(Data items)

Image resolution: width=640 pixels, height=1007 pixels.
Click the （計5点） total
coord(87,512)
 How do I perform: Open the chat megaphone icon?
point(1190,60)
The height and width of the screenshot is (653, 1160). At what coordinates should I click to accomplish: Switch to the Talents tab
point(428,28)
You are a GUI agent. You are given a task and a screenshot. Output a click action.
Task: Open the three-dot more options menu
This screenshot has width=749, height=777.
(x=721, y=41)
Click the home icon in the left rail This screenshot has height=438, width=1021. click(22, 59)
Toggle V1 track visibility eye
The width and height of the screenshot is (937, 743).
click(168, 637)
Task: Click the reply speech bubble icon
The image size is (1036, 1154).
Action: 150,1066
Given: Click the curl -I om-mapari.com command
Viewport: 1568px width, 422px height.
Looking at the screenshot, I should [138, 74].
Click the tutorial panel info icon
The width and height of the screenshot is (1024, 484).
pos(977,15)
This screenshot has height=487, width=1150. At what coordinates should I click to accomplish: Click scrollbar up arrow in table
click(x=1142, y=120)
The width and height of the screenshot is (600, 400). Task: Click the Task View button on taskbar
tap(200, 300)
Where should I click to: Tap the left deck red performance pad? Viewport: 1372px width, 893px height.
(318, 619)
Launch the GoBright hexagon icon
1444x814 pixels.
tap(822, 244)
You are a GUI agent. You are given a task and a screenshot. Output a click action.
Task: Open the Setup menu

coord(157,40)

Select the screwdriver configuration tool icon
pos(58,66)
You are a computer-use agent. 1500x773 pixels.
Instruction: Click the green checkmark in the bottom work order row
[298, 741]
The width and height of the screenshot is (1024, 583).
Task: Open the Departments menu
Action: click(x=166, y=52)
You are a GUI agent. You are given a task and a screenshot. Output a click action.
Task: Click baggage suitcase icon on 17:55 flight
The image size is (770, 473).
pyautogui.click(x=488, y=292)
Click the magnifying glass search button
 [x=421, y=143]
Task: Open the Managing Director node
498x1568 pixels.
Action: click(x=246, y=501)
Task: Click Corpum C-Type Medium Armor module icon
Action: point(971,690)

**YOUR TASK**
Starting with the line that contains "This screenshot has height=487, width=1150.", restate every line up to and including the last one above, exactly.

**RESPONSE BOX**
This screenshot has height=487, width=1150. At what coordinates should I click to accomplish: Click scrollbar up arrow in table
click(x=1142, y=120)
The width and height of the screenshot is (600, 400). Task: Click the Task View button on taskbar
tap(200, 300)
Where should I click to: Tap the left deck red performance pad? Viewport: 1372px width, 893px height.
(318, 619)
Launch the GoBright hexagon icon
1444x814 pixels.
tap(822, 244)
You are a GUI agent. You are given a task and a screenshot. Output a click action.
Task: Open the Setup menu

coord(157,40)

Select the screwdriver configuration tool icon
pos(58,66)
You are a computer-use agent. 1500x773 pixels.
Instruction: Click the green checkmark in the bottom work order row
[298, 741]
The width and height of the screenshot is (1024, 583).
Task: Open the Departments menu
Action: click(x=166, y=52)
You are a GUI agent. You are given a task and a screenshot. Output a click action.
Task: Click baggage suitcase icon on 17:55 flight
The image size is (770, 473).
pyautogui.click(x=488, y=292)
Click the magnifying glass search button
 [x=421, y=143]
Task: Open the Managing Director node
498x1568 pixels.
Action: click(x=246, y=501)
Task: Click Corpum C-Type Medium Armor module icon
Action: point(971,690)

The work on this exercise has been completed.